Document excerpt
______

Fig. 36.—Tomb at Warka (after Taylor).

The principal buildings of Assyria, which have been methodically and almost completely explored, are those of Khorsabad, some leagues to the north of Nineveh, and those of Kouyunjik and Nimroud. Several hillocks in which a collection of important structures would with equal certainty be found, such as the hill of Nebi Yunus, where Arab tradition fixes the tomb of the prophet Jonah, and Arvil on the site of Arbela, have not yet been tested by the explorer’s pick; others, such as the artificial mounds of Kalah Shergat, Balawat, and Karamles, have only been incompletely explored, and though epigraphic material, extremely valuable for history, and bas-reliefs of the highest artistic interest, have been extracted from them, from the architectural point of view at least their imperfect excavation teaches us nothing new.

The Babylonian buildings of the epoch of Nebuchadnezzar and Nabonidus must have resembled the Ninevite palaces and temples in form and architectural arrangement; but up to the present time we can only speak of them by conjecture, or according to the inexact descriptions of Greek travellers, and we cannot regret too much that the enormous Babylonian tells, such as those called the Kasr or Palace, Tell Amran, Babil and Birs Nimroud have yielded hardly anything yet of their archæological treasures. We must, then, for the present, confine ourselves to the description of the ruins of Khorsabad, Nimroud, and Kouyunjik, in order to reconstruct the principal forms of Mesopotamian architecture at the most splendid period of the Ninevite empire.

§ I. Principles of Construction.

______

Stored data
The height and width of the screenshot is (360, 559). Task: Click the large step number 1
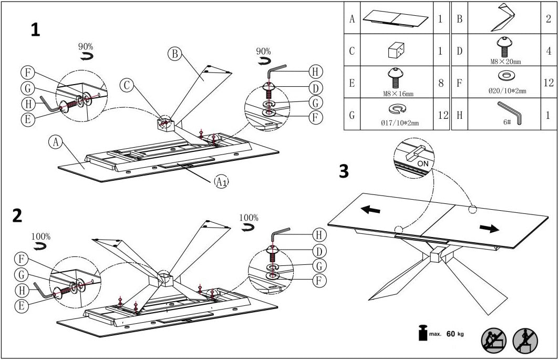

______

Problems and tasks
(1) From the passage on Mesopotamian architecture, quote the stretch from "The Babylonian buildings" through "the Ninevite empire.".
(2) In the passage on Mesopotamian architecture, which hill is named as the place where Arab tradition puts the tomb of the prophet Jonah?

Final answers
(1)
The Babylonian buildings of the epoch of Nebuchadnezzar and Nabonidus must have resembled the Ninevite palaces and temples in form and architectural arrangement; but up to the present time we can only speak of them by conjecture, or according to the inexact descriptions of Greek travellers, and we cannot regret too much that the enormous Babylonian tells, such as those called the Kasr or Palace, Tell Amran, Babil and Birs Nimroud have yielded hardly anything yet of their archæological treasures. We must, then, for the present, confine ourselves to the description of the ruins of Khorsabad, Nimroud, and Kouyunjik, in order to reconstruct the principal forms of Mesopotamian architecture at the most splendid period of the Ninevite empire.

(2) The hill of Nebi Yunus.